TASK GOAL. Among the entries below, find each line holding "element" and return it.

PROVIDED INFORMATION.
******************************
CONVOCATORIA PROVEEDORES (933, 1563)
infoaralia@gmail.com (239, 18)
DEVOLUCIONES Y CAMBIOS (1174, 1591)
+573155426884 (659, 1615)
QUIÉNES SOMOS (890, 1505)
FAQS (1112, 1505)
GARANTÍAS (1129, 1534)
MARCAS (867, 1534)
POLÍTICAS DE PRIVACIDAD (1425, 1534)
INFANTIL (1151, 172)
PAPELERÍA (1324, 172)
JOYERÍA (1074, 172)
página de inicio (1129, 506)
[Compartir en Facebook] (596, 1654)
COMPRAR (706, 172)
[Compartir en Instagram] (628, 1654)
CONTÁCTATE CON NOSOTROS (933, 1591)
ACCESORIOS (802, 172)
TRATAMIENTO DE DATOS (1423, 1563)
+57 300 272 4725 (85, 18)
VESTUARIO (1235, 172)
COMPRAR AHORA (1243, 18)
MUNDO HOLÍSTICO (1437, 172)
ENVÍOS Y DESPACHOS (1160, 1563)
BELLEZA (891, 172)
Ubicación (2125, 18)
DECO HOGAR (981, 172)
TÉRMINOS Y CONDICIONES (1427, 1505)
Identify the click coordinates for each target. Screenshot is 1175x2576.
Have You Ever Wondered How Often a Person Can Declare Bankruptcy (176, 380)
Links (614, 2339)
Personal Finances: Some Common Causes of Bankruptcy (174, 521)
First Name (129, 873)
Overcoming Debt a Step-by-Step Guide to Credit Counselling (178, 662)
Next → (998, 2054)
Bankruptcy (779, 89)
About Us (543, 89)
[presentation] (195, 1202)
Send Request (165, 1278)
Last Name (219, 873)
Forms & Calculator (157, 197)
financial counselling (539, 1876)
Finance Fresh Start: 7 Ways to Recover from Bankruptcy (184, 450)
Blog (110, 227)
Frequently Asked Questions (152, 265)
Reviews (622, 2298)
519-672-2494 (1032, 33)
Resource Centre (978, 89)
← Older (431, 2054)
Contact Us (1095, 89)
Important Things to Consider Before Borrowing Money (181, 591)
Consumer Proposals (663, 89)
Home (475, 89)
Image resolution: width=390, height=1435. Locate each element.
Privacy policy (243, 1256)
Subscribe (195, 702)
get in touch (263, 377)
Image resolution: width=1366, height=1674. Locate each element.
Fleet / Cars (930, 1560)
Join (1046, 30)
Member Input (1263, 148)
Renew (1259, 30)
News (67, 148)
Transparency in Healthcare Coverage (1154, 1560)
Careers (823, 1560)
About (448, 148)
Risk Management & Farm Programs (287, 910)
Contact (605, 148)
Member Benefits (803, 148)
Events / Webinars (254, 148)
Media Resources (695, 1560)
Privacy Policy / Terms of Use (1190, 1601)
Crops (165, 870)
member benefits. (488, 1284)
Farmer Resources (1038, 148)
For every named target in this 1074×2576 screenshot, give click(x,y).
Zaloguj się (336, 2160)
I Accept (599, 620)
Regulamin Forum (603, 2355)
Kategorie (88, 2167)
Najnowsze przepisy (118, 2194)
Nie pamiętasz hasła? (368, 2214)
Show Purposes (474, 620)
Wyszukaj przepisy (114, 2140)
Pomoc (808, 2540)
******************************
RESULT FOR THIS EXERCISE.
Image resolution: width=390, height=1435. Locate each element.
Image resolution: width=1366, height=1674. Locate each element.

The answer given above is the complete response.